What you and I would discuss, dear reader, if we spent a day driving around town together.
Thursday, August 6, 2009
Where Did They Put That Road?
My uncle fell in love with a Puerto Rican woman. After shuffling around the globe with his missionary parents for eighteen or so years, he dug his feet into Puerto Rican sand and committed his life to her. He calls himself a gringo still, but I can’t tell what singles him out among Puerto Rican men his age. He has the same olive skin, the same gentle weathering of his features, the same penchant for hyperbole in his stories, pronouncements and warnings.

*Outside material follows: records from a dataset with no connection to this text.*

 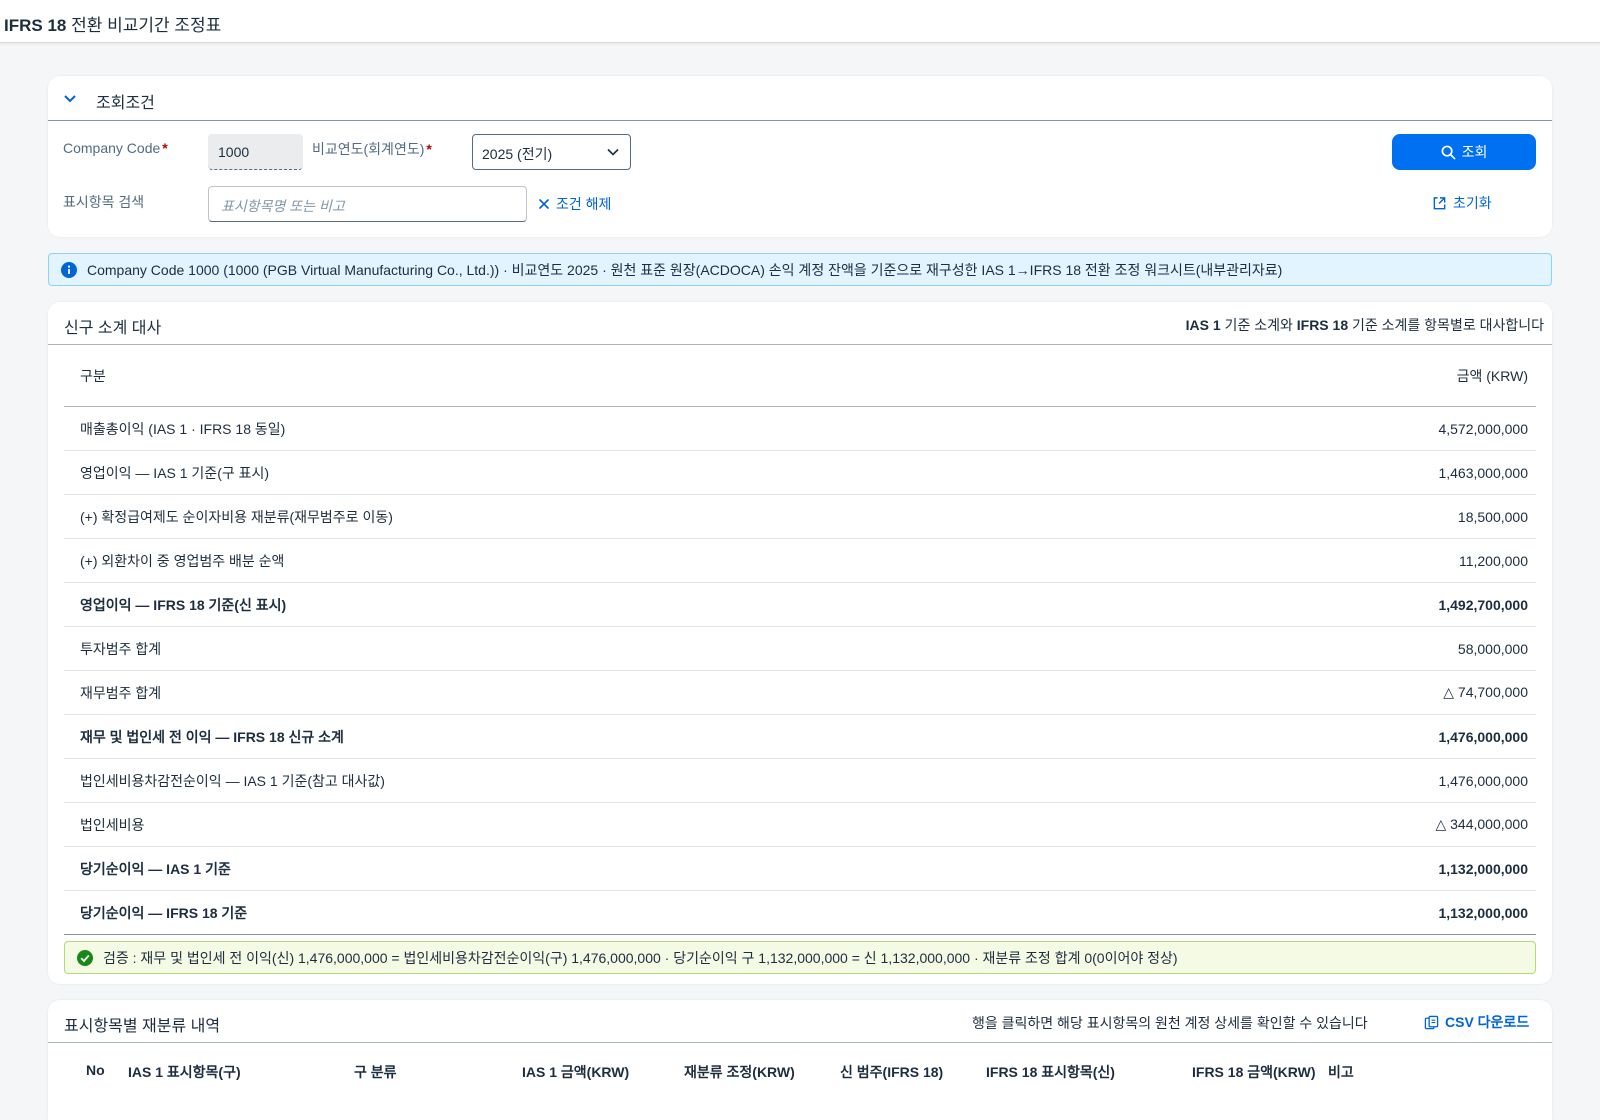 I want to click on table-row: (+) 확정급여제도 순이자비용 재분류(재무범주로 이동) 18,500,000, so click(x=800, y=517).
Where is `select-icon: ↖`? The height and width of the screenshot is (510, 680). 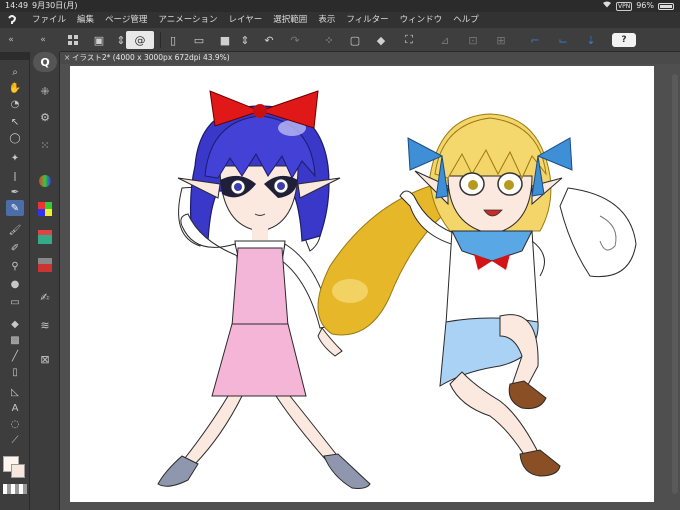
select-icon: ↖ is located at coordinates (15, 122).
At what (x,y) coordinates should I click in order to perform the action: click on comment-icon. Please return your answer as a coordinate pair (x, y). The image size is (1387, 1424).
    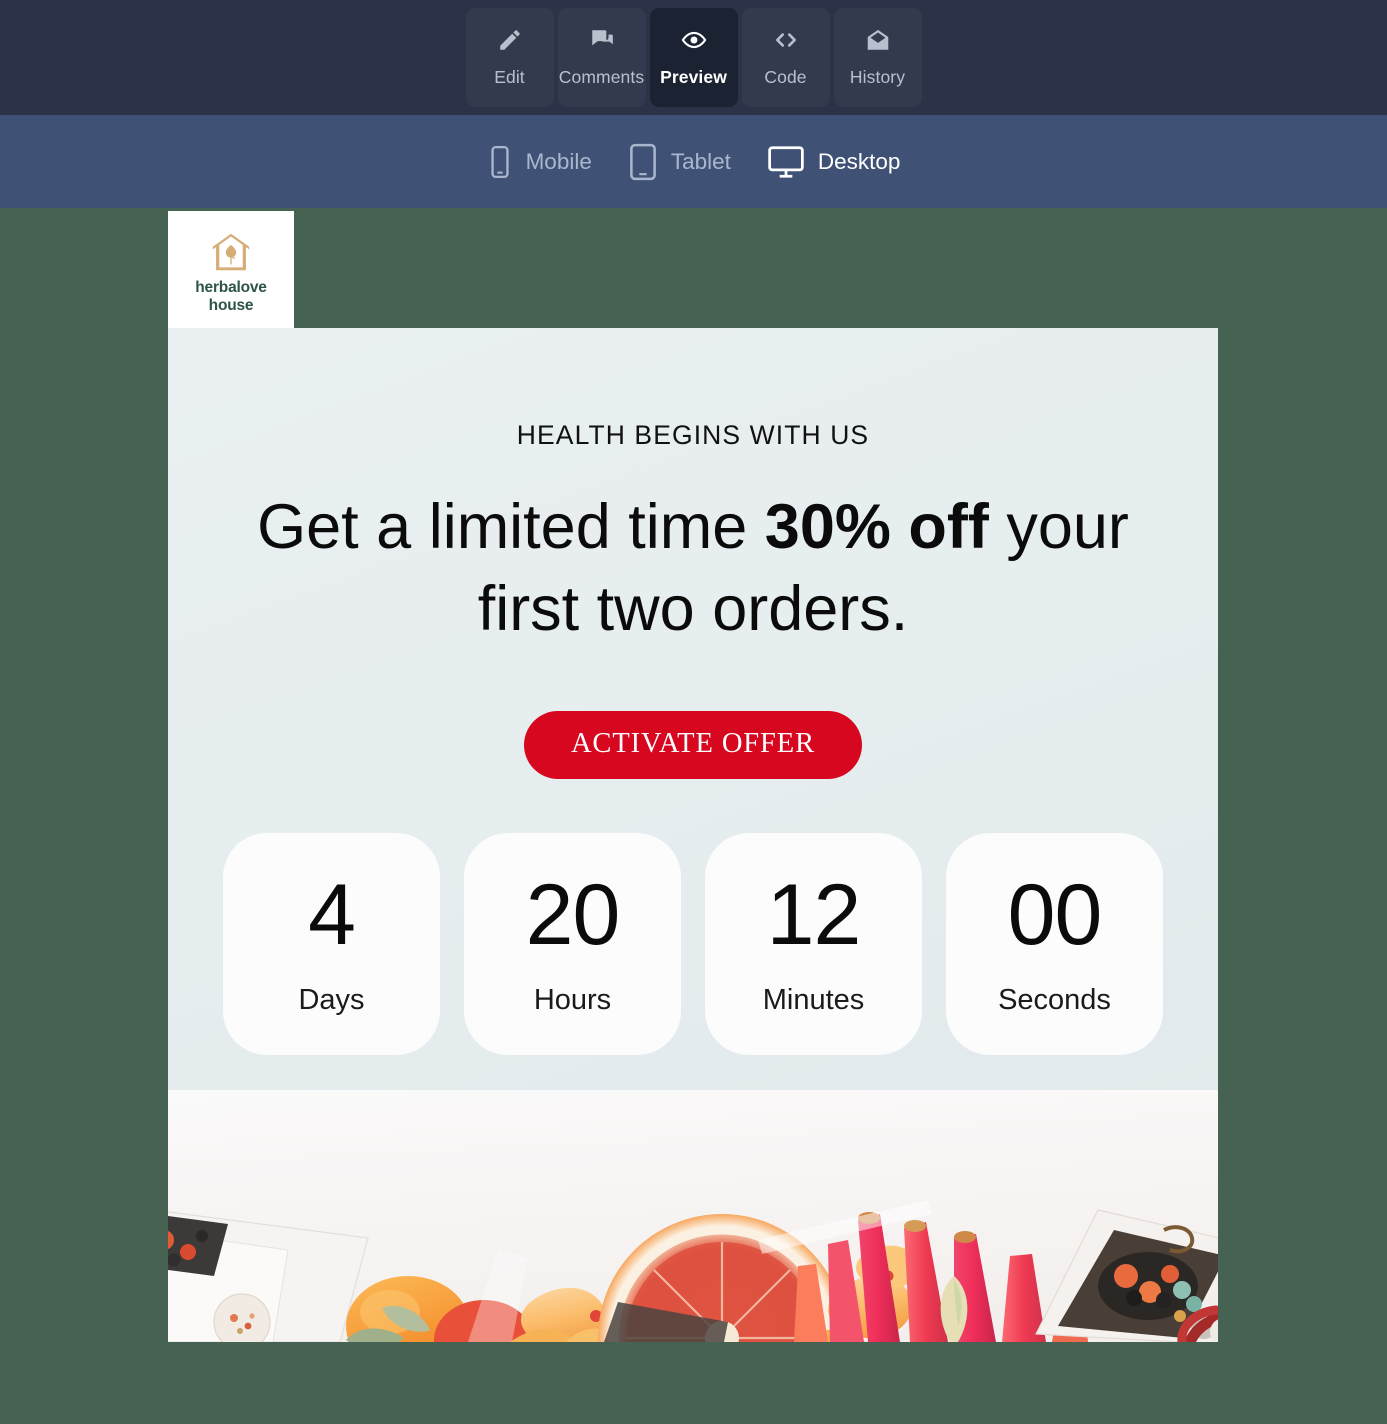
    Looking at the image, I should click on (602, 40).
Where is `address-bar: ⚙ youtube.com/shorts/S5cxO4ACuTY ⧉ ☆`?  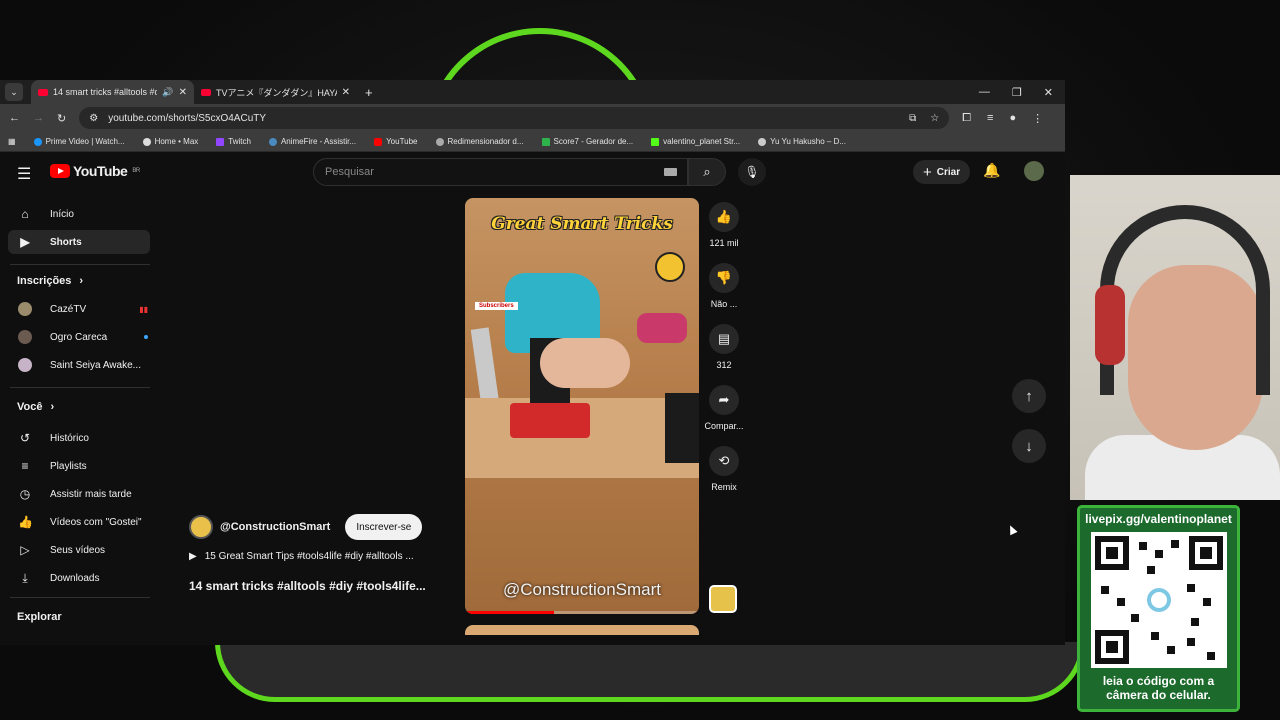 address-bar: ⚙ youtube.com/shorts/S5cxO4ACuTY ⧉ ☆ is located at coordinates (514, 118).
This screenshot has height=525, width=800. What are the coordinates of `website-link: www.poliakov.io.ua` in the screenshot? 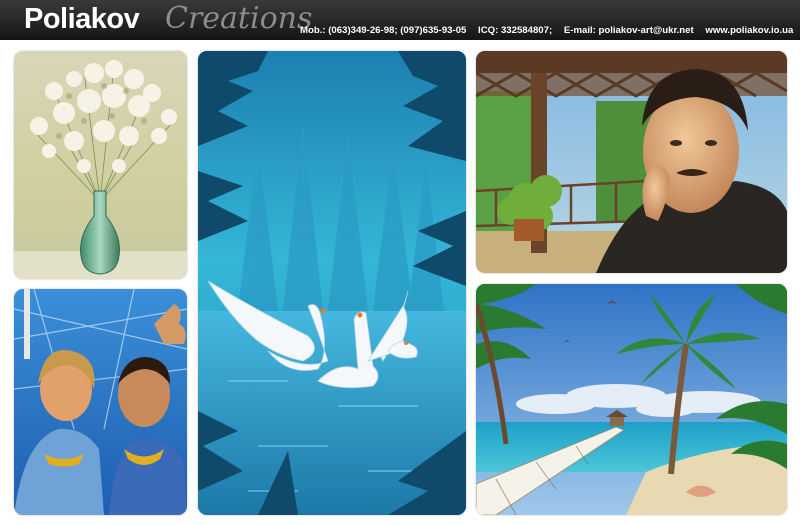 It's located at (749, 30).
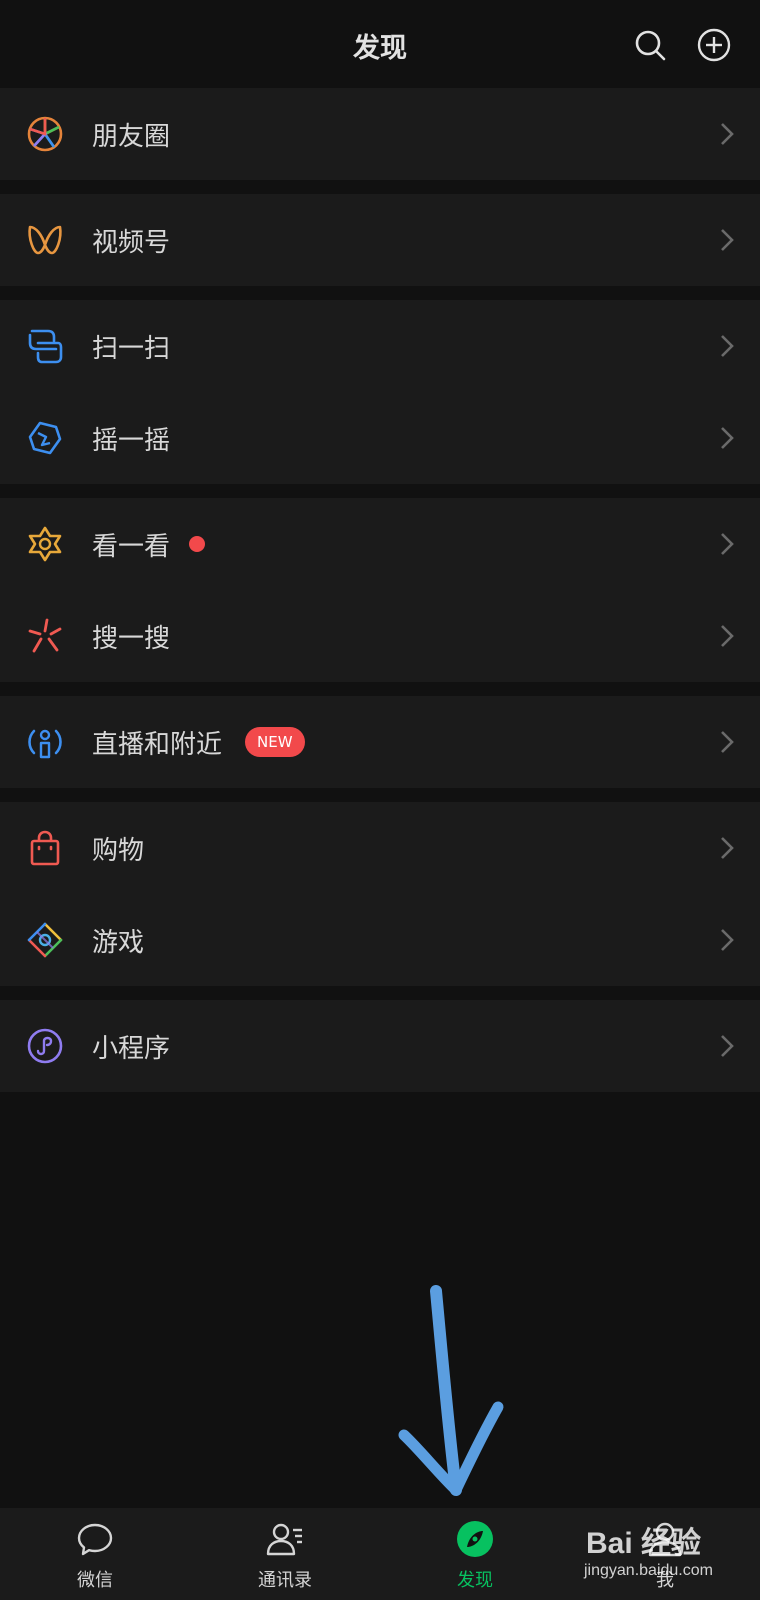 Image resolution: width=760 pixels, height=1600 pixels. Describe the element at coordinates (132, 137) in the screenshot. I see `moments-label: 朋友圈` at that location.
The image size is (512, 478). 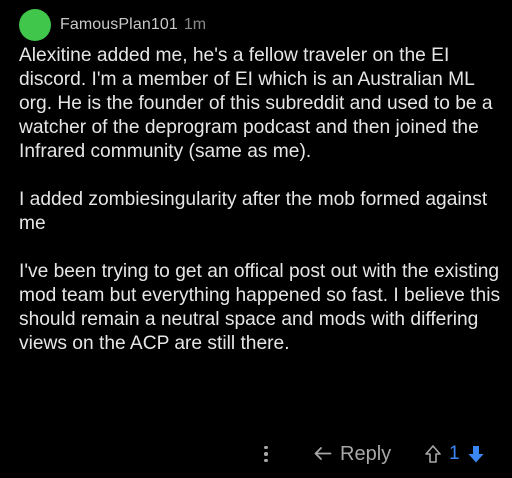 What do you see at coordinates (119, 25) in the screenshot?
I see `username: FamousPlan101` at bounding box center [119, 25].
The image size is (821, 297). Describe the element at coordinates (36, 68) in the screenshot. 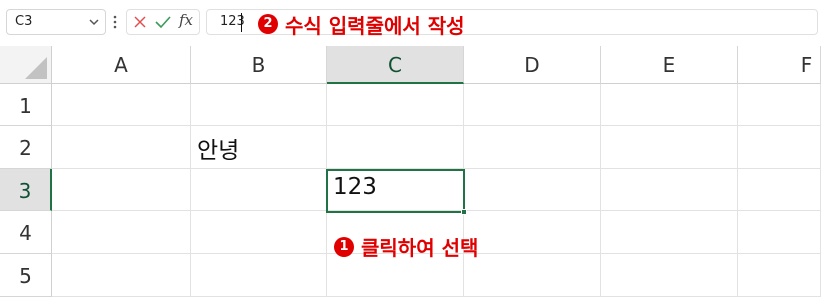

I see `select-all-triangle-icon` at that location.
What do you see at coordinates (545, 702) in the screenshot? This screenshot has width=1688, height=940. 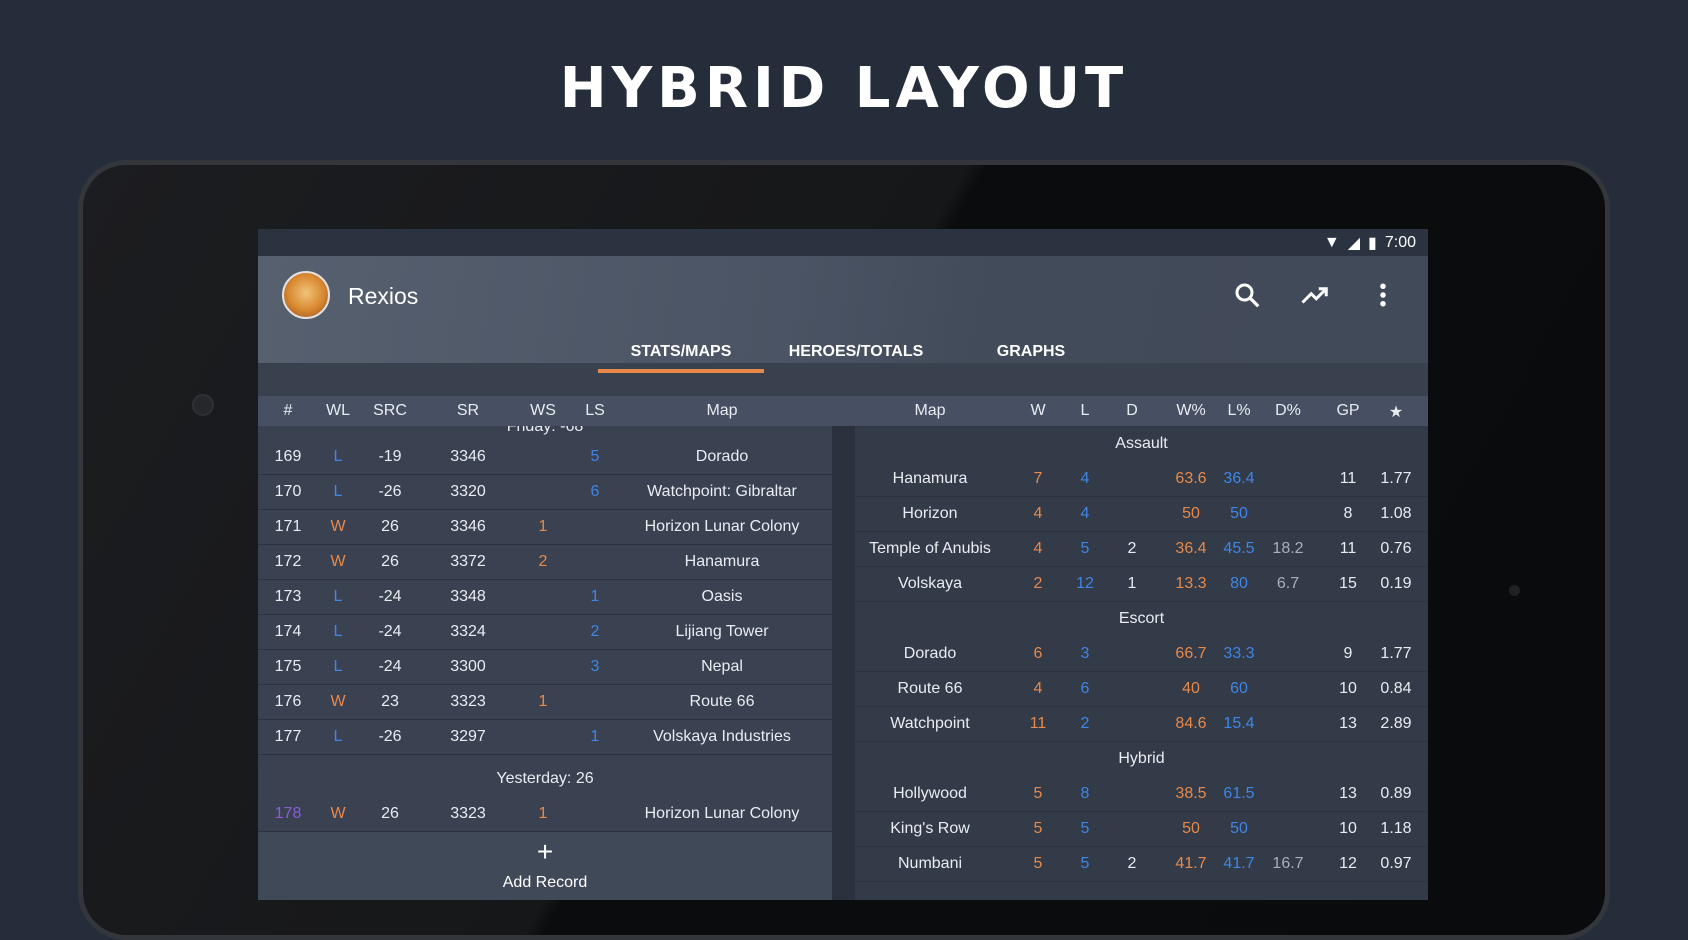 I see `record-row: 176 W 23 3323 1 Route 66` at bounding box center [545, 702].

One day he took us driving. Locals call this ‘going to the island,’ as the city of San Juan feels too metropolitan and global to be of the same geography. We began with a stitch through the right half of the island, wrapping around the central mountain range toward Juncos. Flamboyan trees waved us along with their spiky red and orange feathery boas. Some sort of purply-pink flower competed for attention. Uncle knew exactly where he wanted to take us, but he could not remember exactly which way to go to get there. Mary and I shared a thrilled look that said “oh goody, we might get lost!”
We dropped down from the mountains and skimmed through little towns. As the asphalt curved and dipped, we tunneled through a tree canopy and caught only brief glimpses of pasture on the other side. Humble country houses in pinks and greens sat along the edge of the road reminded me of old women in housedresses waiting for a bus into town. I sat in the back seat snapping pictures, trying to catch that sense of motion and privilege that comes from letting someone else drive. My eyes blurred; I watched the greens, pinks, reds, yellows flash by the open window like an old movie backdrop replaying the same footage over and over, trying to make it look like the actors were headed somewhere.
We planned to stop in Naguabo for lunch. Naguabo, the town, pulls itself up the edge of the hillside like a girl trying not to get her skirt wet. One side drops down, however, and lands right in the surf. This means they have good fried seafoody things. We were on a hunt for good fried things to eat. Uncle turned right and left trying to pick up the right thread of a road; I watched more scenery, Mary told stories of family back in the States. We passed through the sweet kiss of an afternoon downpour, and rolled up the windows. The rain stopped and we rolled them back down. The air smelled like lime popsicles as the tree canopy disappeared and we reached the peak of the mountain. Below, the surf.
Back in the car, we found Naguabo the same way one comes into Summerville: suddenly, and without fanfare. It’s an “Oh. Here we are.” Not an “Yeah! We made it!” The town looked like a cluster of painted cinderblocks piled at precarious angles, and chickens jutted back and forth across the road. We were in Naguabo, but we had not found the beach. Uncle pulled over to ask directions from a guy walking down center of the street. In his lilting, perfect Spanish he asked the guy if there were still places to get fried things on the beach. “Yes, yes,” said the guy, “just go down here, take a right….” etc. All in English. Even in this tiny town, where chickens own the streets, a native speaker recognized a Gringo and decided to test out his own half-decent English, even after that Gringo had given the island most of his meaty years and it had taken the love of his life. He knew he would never be seen as Puertorriqueño; others knew it, but his nieces just could not see it. He just seems to belong.
Uncle found the spot with the fried things. I can’t wait to tell you about it, dear reader, but that gets into a discussion about food, which deserves its own entry. Tomorrow, then. Tomorrow I’ll tell about food.